0
votes

What is the efficient way to export the data from hive/impala table with conditions into file(the data would be huge, close to 10 GB)? The format of the hive table is paraquet with snappy compressed and file is csv.

The table is partitioned daily and data needs to be extracted on daily basis, I would like to know if

1) Imapala approach

impala-shell -k -i servername:portname -B -q 'select * from table where year_month_date=$$$$$$$$' -o filename '--output_delimiter=\001'

2) Hive approach

Insert overwrite directory '/path' select * from table where year_month_date=$$$$$$$$

would be efficient

2
Add details: 1. file format of hive table 2. File format of the exported file - Dev

2 Answers

1
votes

Please try to use Dynamic Partitioning for your Hive/Impala table to efficiently export the data conditionally.

Partition your table with the columns of your interest and based on your queries for best results

Step 1: Create a Temporary Hive Table TmpTable and load your raw data into it

Step 2: Set hive parameters to support Dynamic partition

SET hive.exec.dynamic.partition.mode=non-strict;
SET hive.exec.dynamic.partition=true;

Step 3: Create your Main Hive Table with partition columns, example :

CREATE TABLE employee (
 emp_id int,
 emp_name string
PARTITIONED BY (location string)

- [INFORMATION SUPPLIED]:

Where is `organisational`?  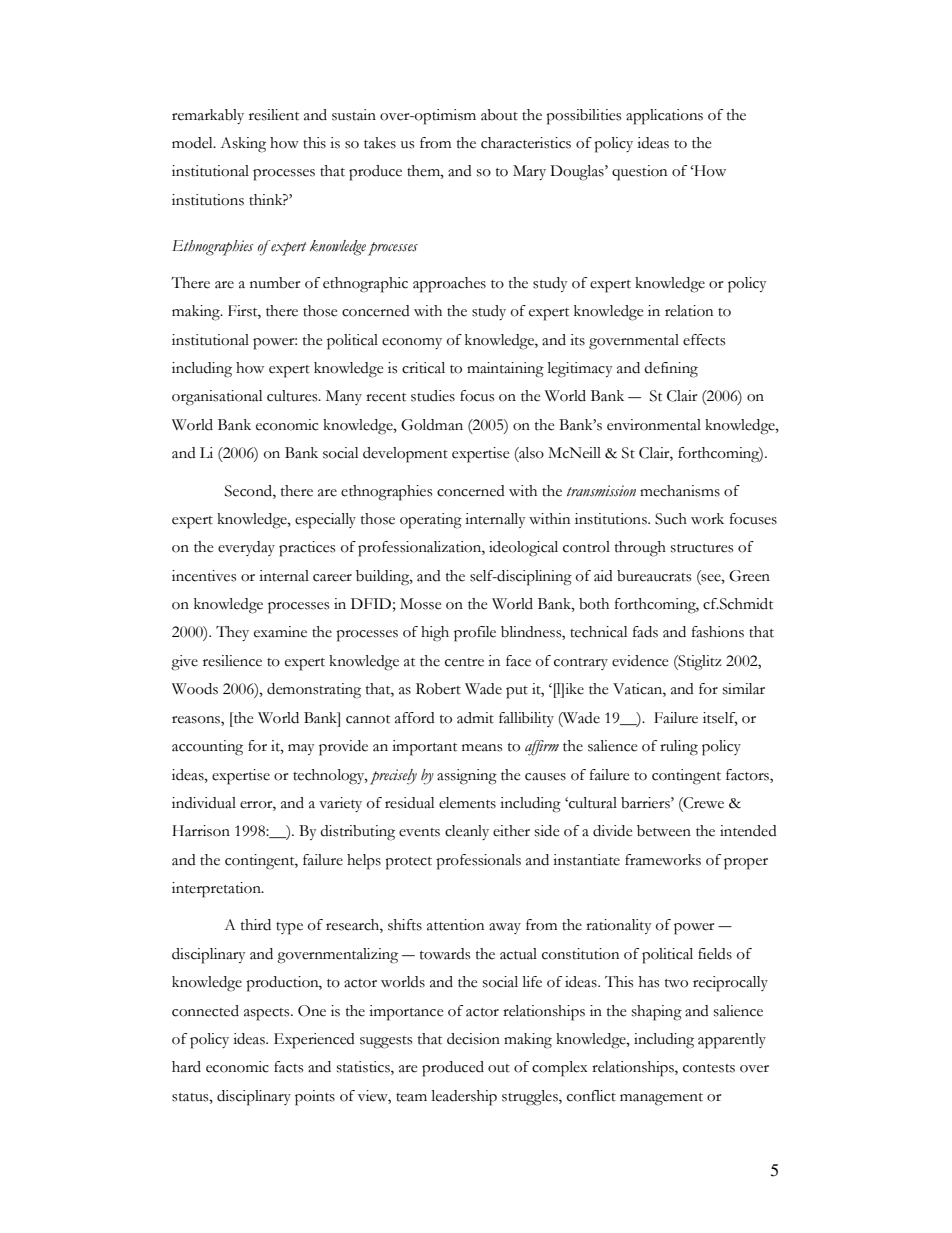
organisational is located at coordinates (217, 398).
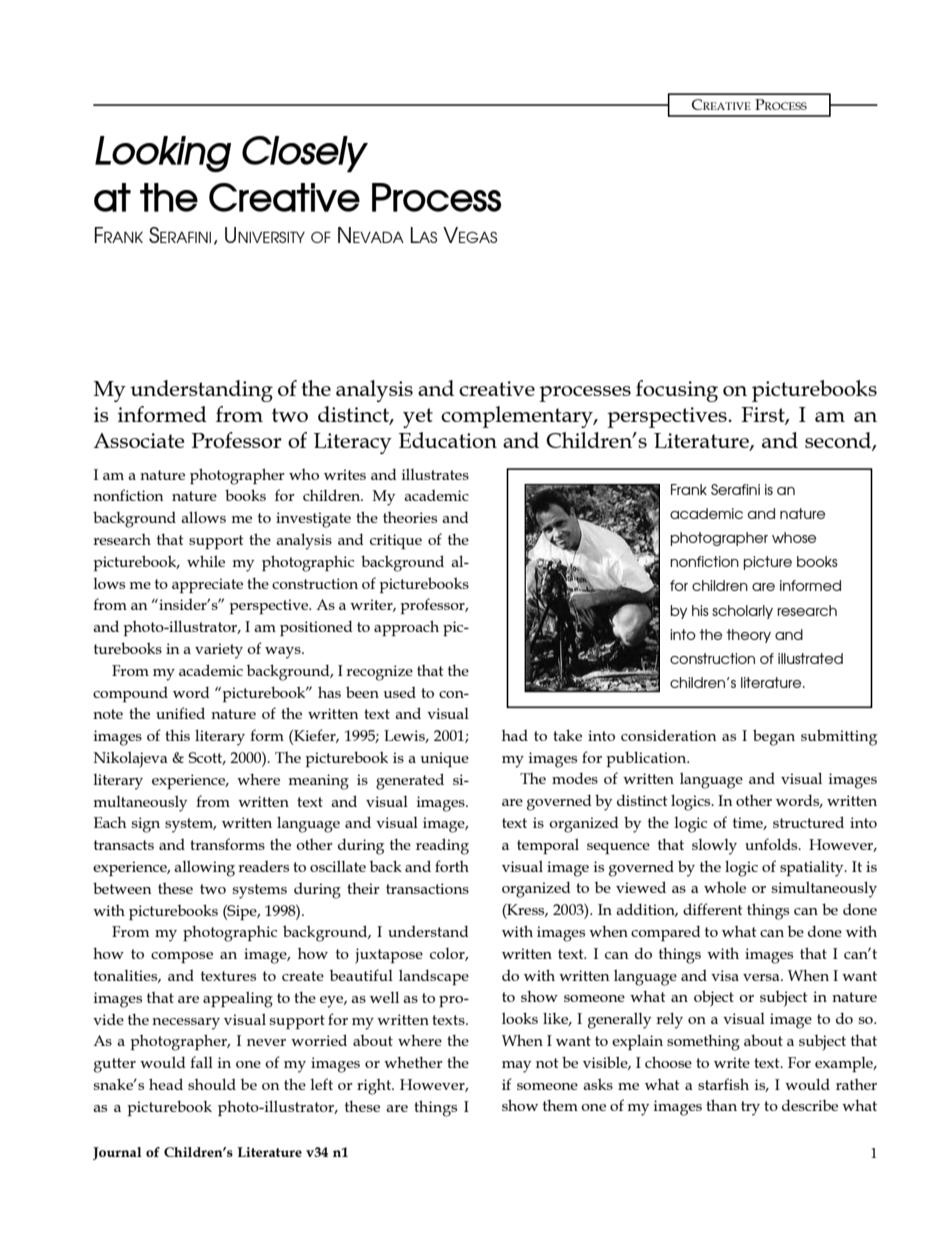 The height and width of the screenshot is (1233, 952). I want to click on visa, so click(725, 975).
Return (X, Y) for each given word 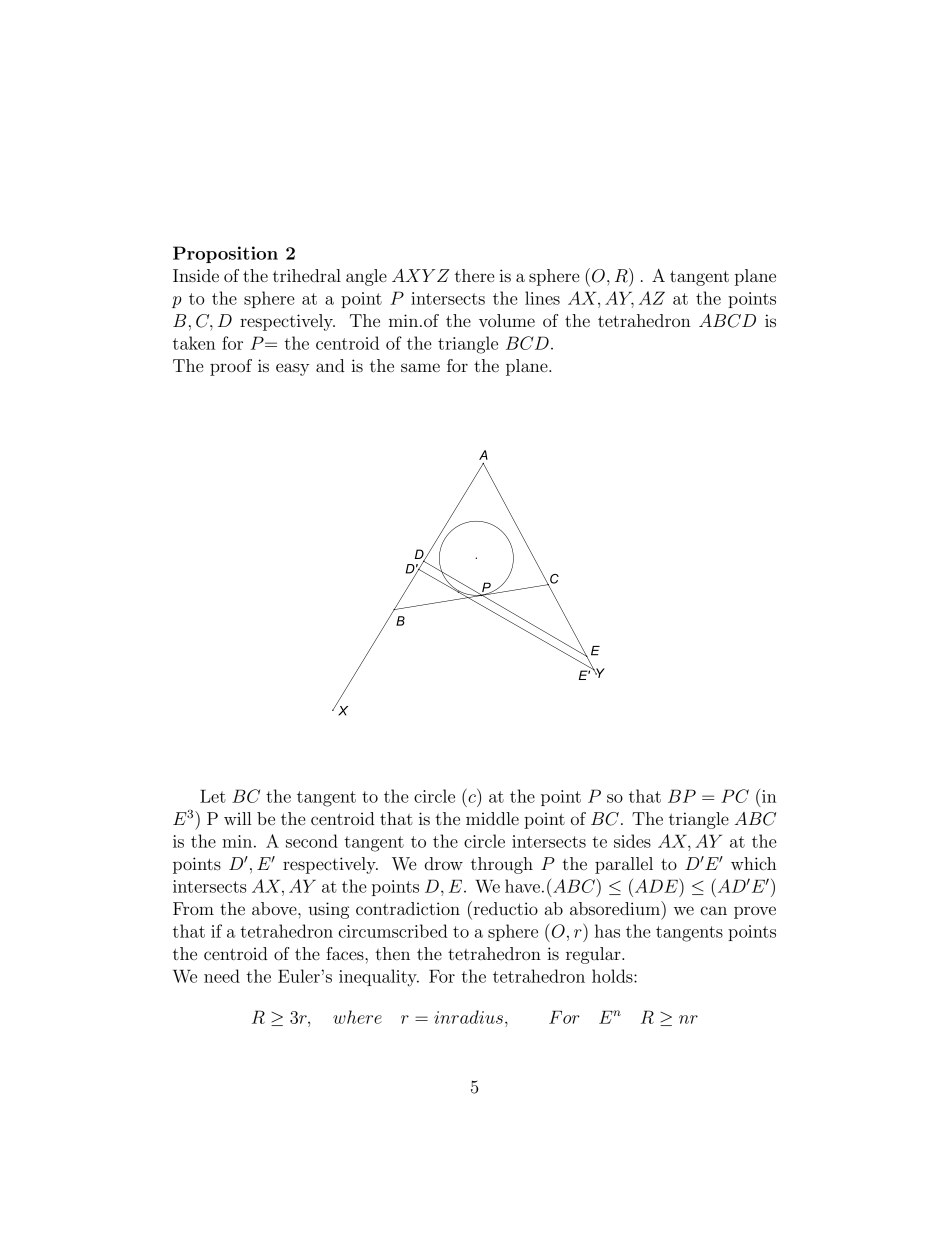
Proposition (225, 254)
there (474, 275)
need (222, 976)
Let (213, 796)
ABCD (727, 321)
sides (632, 841)
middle (492, 818)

- [REQUIRED TASK]: In the Hive export thread above, write out word for word everything from "Insert overwrite directory" down to "the data conditionally.".

- [FINISHED ANSWER]:
Insert overwrite directory '/path' select * from table where year_month_date=$$$$$$$$

would be efficient

2
Add details: 1. file format of hive table 2. File format of the exported file - Dev

2 Answers

1
votes

Please try to use Dynamic Partitioning for your Hive/Impala table to efficiently export the data conditionally.